Gyrocarpus americanus is a flowering plant in the Hernandiaceae family, with a wide pantropical distribution. Its common names include the helicopter tree, propeller tree, whirly whirly tree, stinkwood or shitwood.

==Description==
Gyrocarpus americanus is a slender, deciduous tree with smooth, grey bark. The tree grows to about 12 m in height.

The leaves are spirally arranged, crowded near the ends of the branches, and grow up to 150 × 120 mm in size. They are ovate, often 3-lobed, dark green above, paler and greyer below, with velvety surfaces, 3-veined from the base. The veins are yellowish.

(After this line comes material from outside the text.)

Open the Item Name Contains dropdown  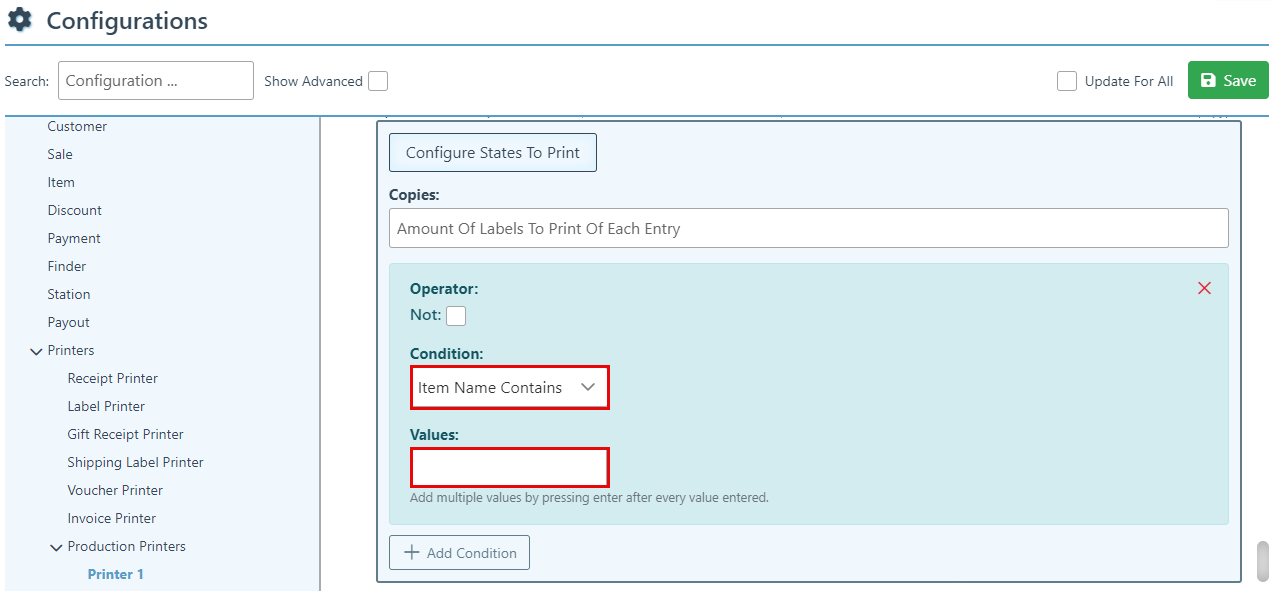509,388
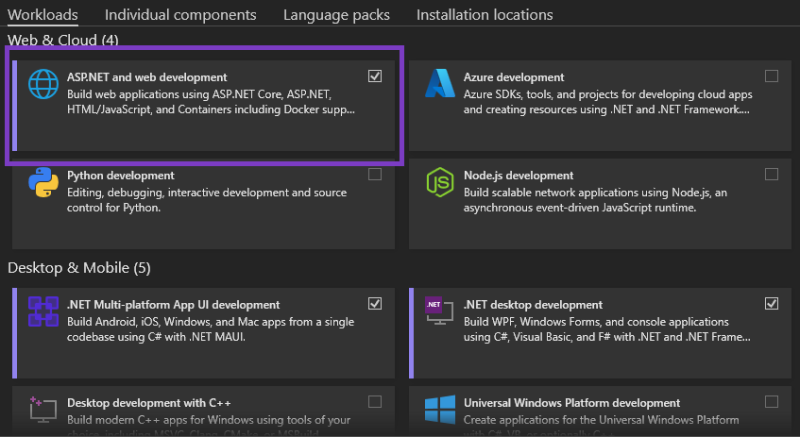800x437 pixels.
Task: Click the Python snake logo icon
Action: pos(43,182)
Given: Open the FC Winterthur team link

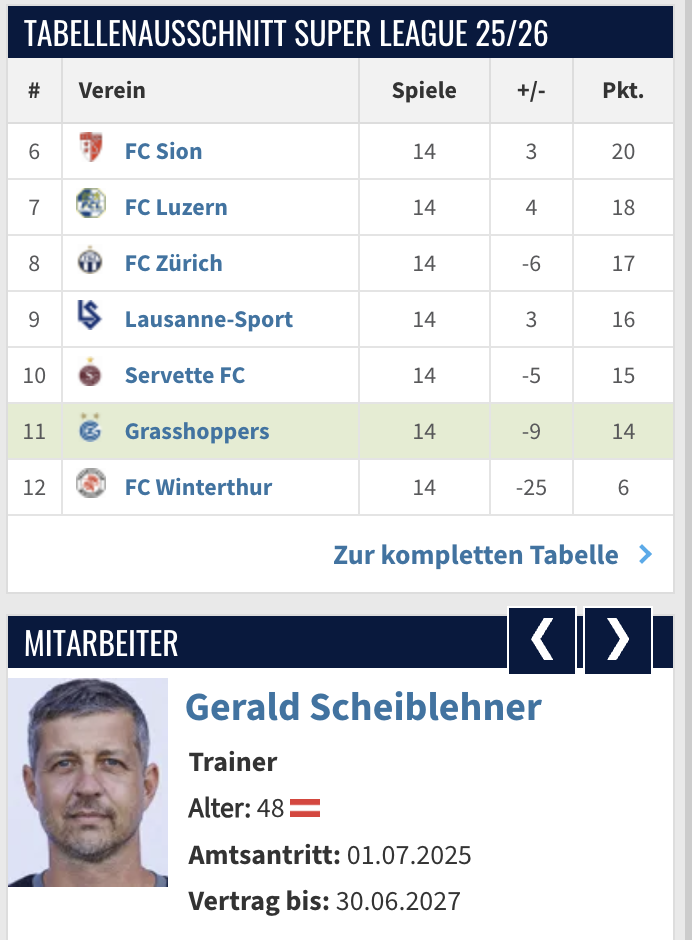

The cream to yellowish-green flowers grow in compact heads and have an unpleasant smell. The fruit is a woody nut with two long thin wings that help in wind dispersal. The winged fruit and the smell of the flowers have given the tree its various common names.

==Taxonomy==
===Subspecies===
- G. a. africanus Kubitzki (Africa)
- G. a. americanus Jacq. (East Africa, India, Malesia, northern Australia, Melanesia, Polynesia, and South and Central America)
- G. a. glaber Kubitzki (Madagascar)

Several other subspecies have been described. Kubitzki distinguished eight – three in Madagascar, one each in tropical West and East Africa, one in tropical Australia, and one in Malesia, with the eighth being the typical subspecies G. a. americanus originating in the Palaeotropics and reaching the Neotropics by trans-Pacific dispersal. Most of these are rarely collected or are not recognised. Moreover, the monophyly of G. americanus remains unclear; the African species G. angustifolius and G. hababensis may lie within it.

==Uses==
Tongan children play with its winged seeds (puko vili); its timber is an occasional vaka building material, an infusion of its bark can be drunk to cure stomach pains.

== Traditional ecological knowledge ==
The Gija people of the East Kimberly, Australia, call this tree Jarlaloony. For tens of thousands of years, they have used the wood of this tree to make coolamons and, more recently, other carved objects.